What Is The Best Soil For Watermelon Peperomia?

Written by Ivy

Jan 04 2022

What Is The Best Soil For Watermelon Peperomia?
Watermelon Peperomia prefer loose and breathable soil and is not resistant to ponding. Therefore, special attention should be paid to potting. We can use a fertile potting mix that drains well. In this way, even if the novice potted plants are watered too much, there is no need to worry about ponding. In addition, in order to ensure sufficient nutrition in the soil and not affect the normal growth of Watermelon Peperomia, we need to mix humus soil, river sand and nutrient soil (vegetable garden soil) in the ratio of 2:1:3 when we repotting Watermelon Peperomia in spring.
Watermelon Peperomia likes loose and breathable soil with rich humus and good drainage. When planting Watermelon Peperomia, we can fully mix rotten leaf soil, peat soil and a small amount of perlite, and it is best to add some base fertilizer.
What Is The Best Soil For Watermelon Peperomia
When we buy Watermelon Peperomia, we usually see some yellow, brown or white particles in the soil. As long as we pinch them with our hands, there will be liquid splashing out.
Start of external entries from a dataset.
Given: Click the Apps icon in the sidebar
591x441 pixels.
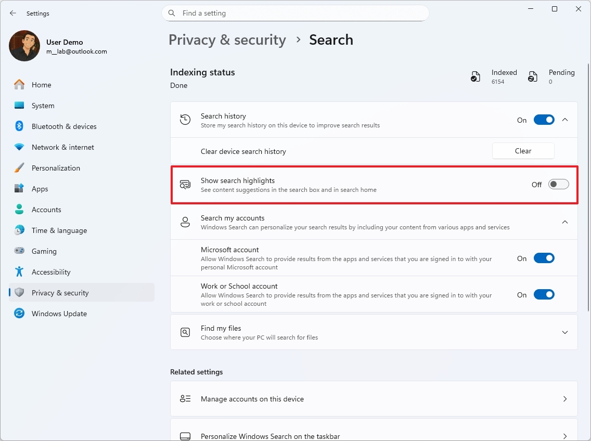Looking at the screenshot, I should 19,188.
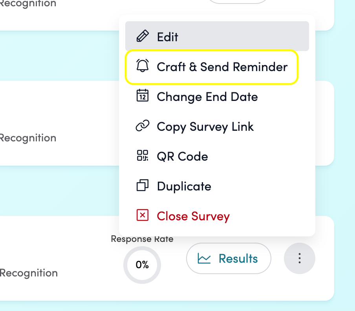Select the QR Code menu entry
Image resolution: width=355 pixels, height=311 pixels.
point(182,156)
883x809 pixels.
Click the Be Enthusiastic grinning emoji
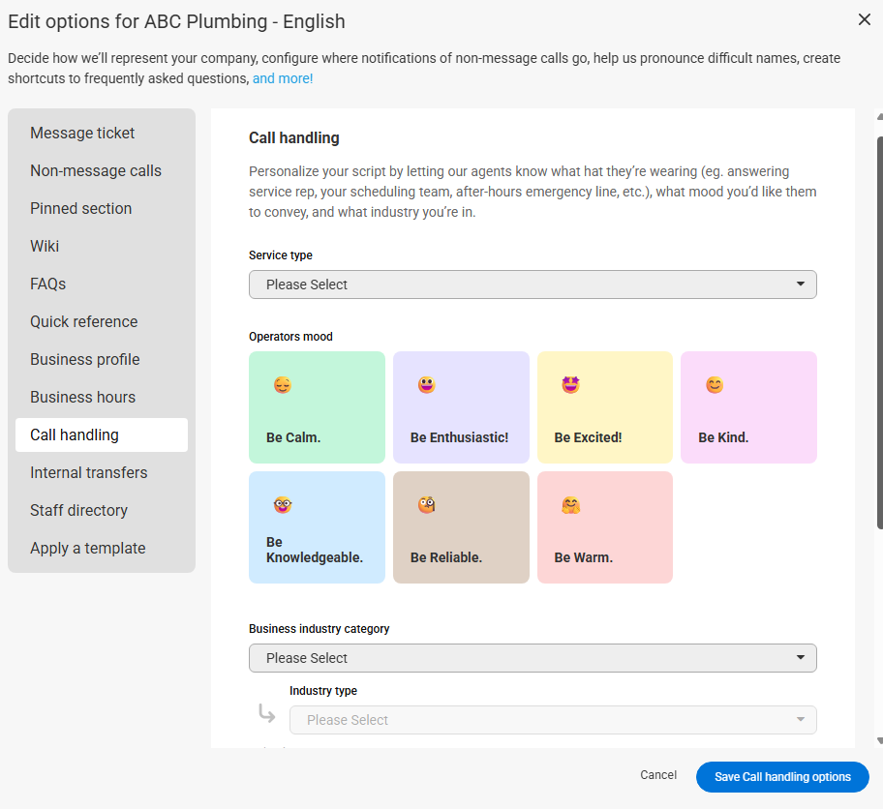pyautogui.click(x=426, y=385)
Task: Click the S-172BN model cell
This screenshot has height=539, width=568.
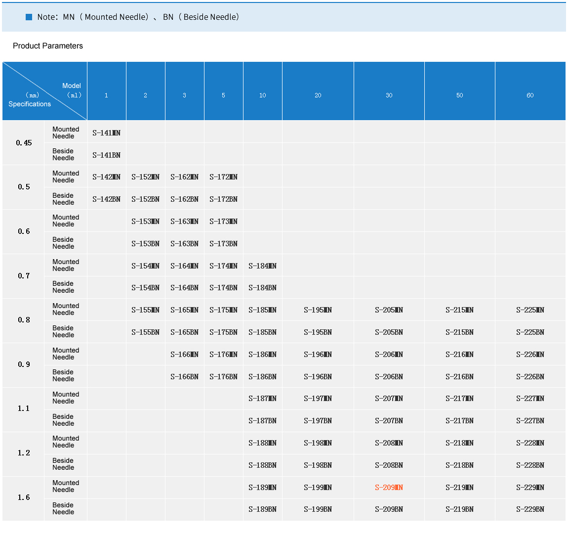Action: [x=223, y=199]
These are not insect eggs, but some slow-release fertilizers, specifically slow-release organic granular fertilizers. These fertilizers will slowly release nutrients, which are usually buried under the soil, The promoting effect on plants is long-lasting and slow.
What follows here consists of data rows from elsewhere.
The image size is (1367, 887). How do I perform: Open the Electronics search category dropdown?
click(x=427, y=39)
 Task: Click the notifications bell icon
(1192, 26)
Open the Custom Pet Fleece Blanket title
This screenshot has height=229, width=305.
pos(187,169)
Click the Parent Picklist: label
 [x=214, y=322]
If the soil drainage is not good, or excessive watering leads to long-term moisture or ponding in the soil, the rhizome will rot, resulting in the death of Watermelon Peperomia plants. We provide these watermelons Peperomia with appropriate soil. The basin soil can not retain water for a long time. These plants with excessive watering can still survive, but their branches and leaves are easy to grow in vain.
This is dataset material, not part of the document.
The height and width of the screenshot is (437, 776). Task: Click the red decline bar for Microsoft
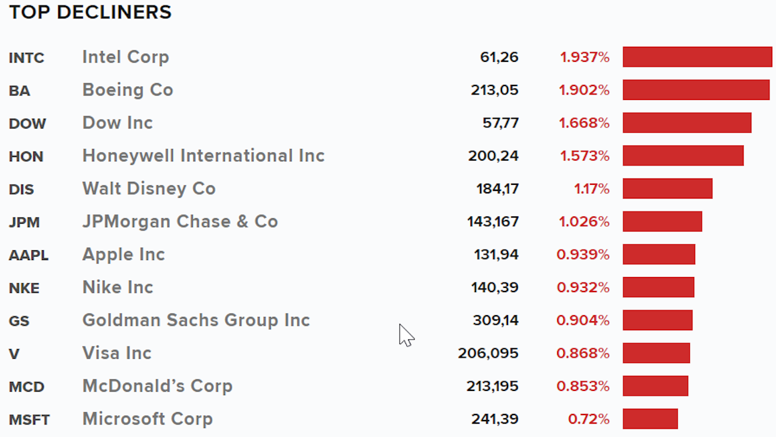coord(651,418)
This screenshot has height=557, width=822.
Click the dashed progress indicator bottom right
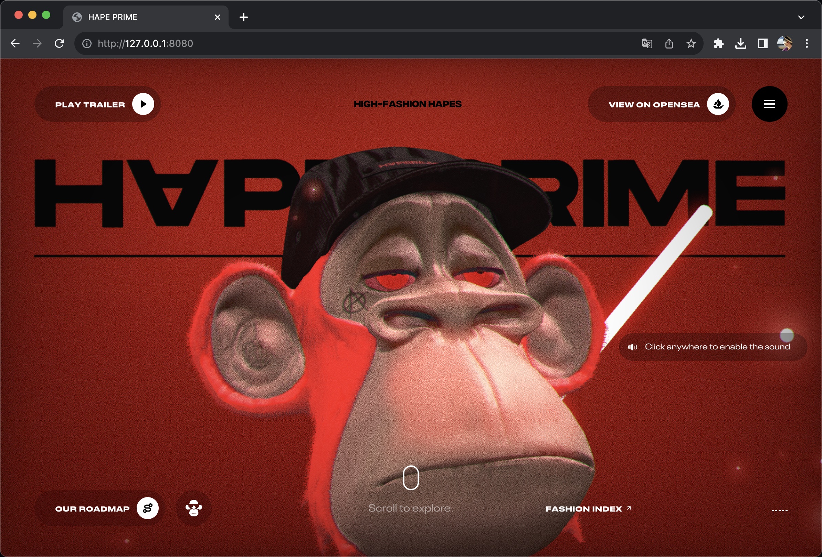pos(779,510)
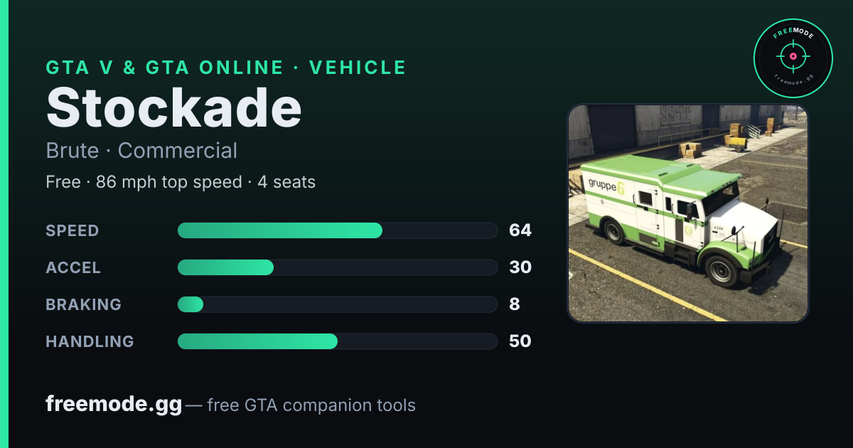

If you feel troublesome, we can directly prepare ordinary universal nutrient soil for Watermelon Peperomia. You can also prepare some drained sandy soil or humus soil by yourself. Peat soil can be used in the soil with composted soil and coarse sand. Add some rotten manure or slow-release fertilizer under the soil, and add 2 ~ 3 equal parts (accounting for 20% ~ 30% of basin soil) of coarse sand or perlite to the soil. Peat soil can be replaced by coconut bran, and compost soil can be replaced by rotten leaf soil.